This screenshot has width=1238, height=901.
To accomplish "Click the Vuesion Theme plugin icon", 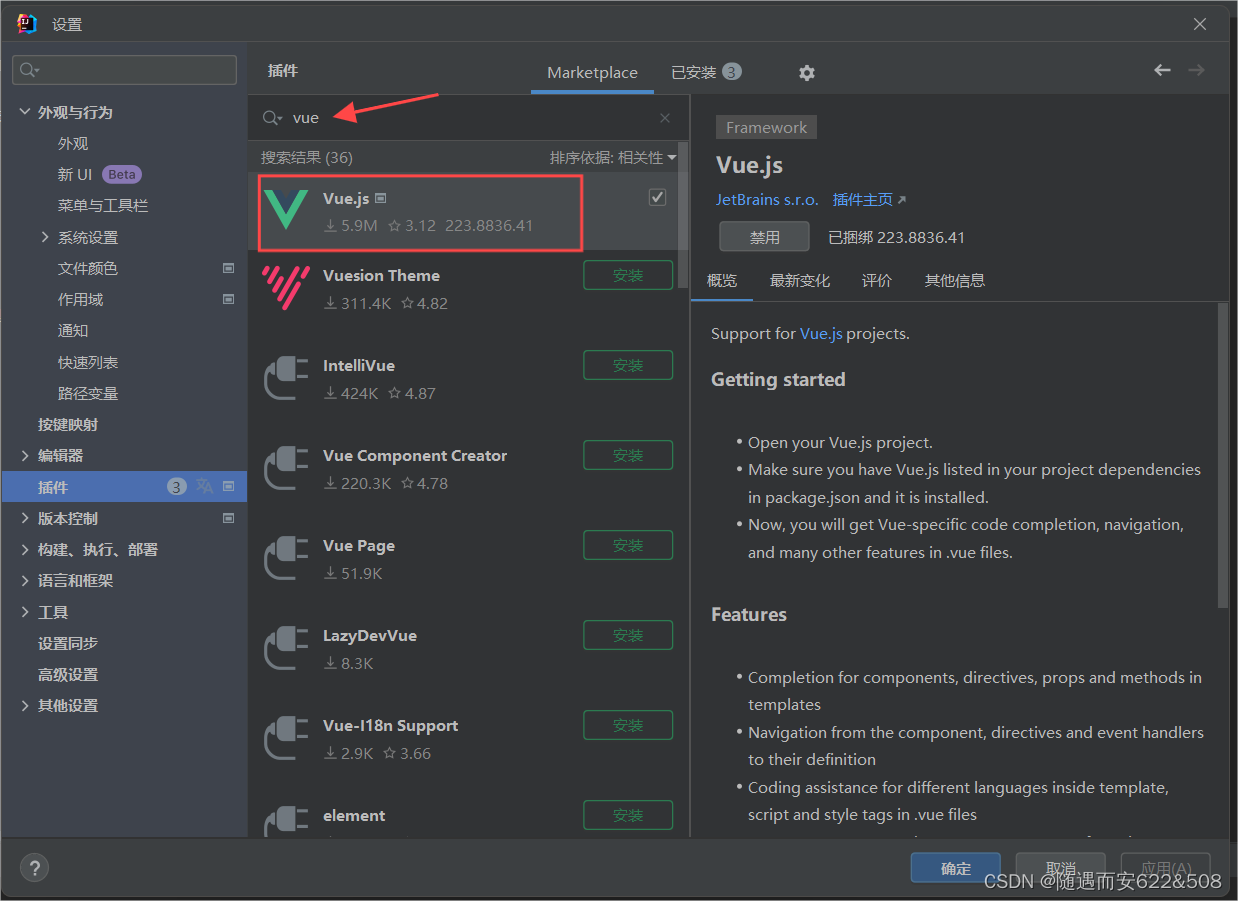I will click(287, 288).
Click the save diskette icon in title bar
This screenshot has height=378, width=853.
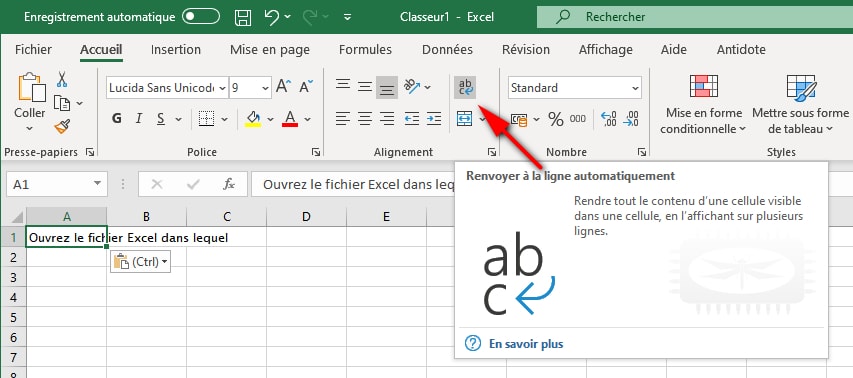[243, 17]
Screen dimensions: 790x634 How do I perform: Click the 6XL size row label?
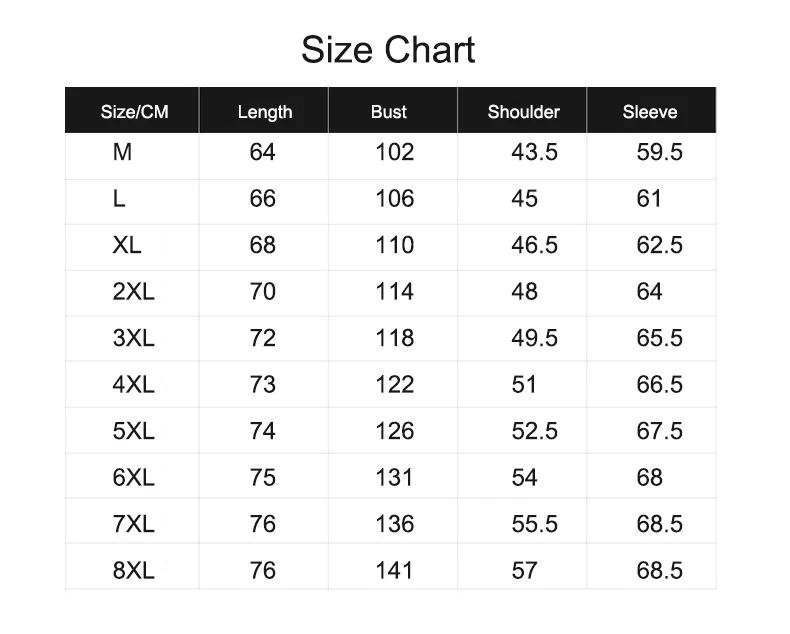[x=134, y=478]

***

▶ **PROBLEM TO WORK ON**
Set down exactly the lines between the one with "Screen dimensions: 790x634" and the last line of the material above, both included, but none of the pictures.

▶ **FINAL ANSWER**
Screen dimensions: 790x634 How do I perform: Click the 6XL size row label?
[x=134, y=478]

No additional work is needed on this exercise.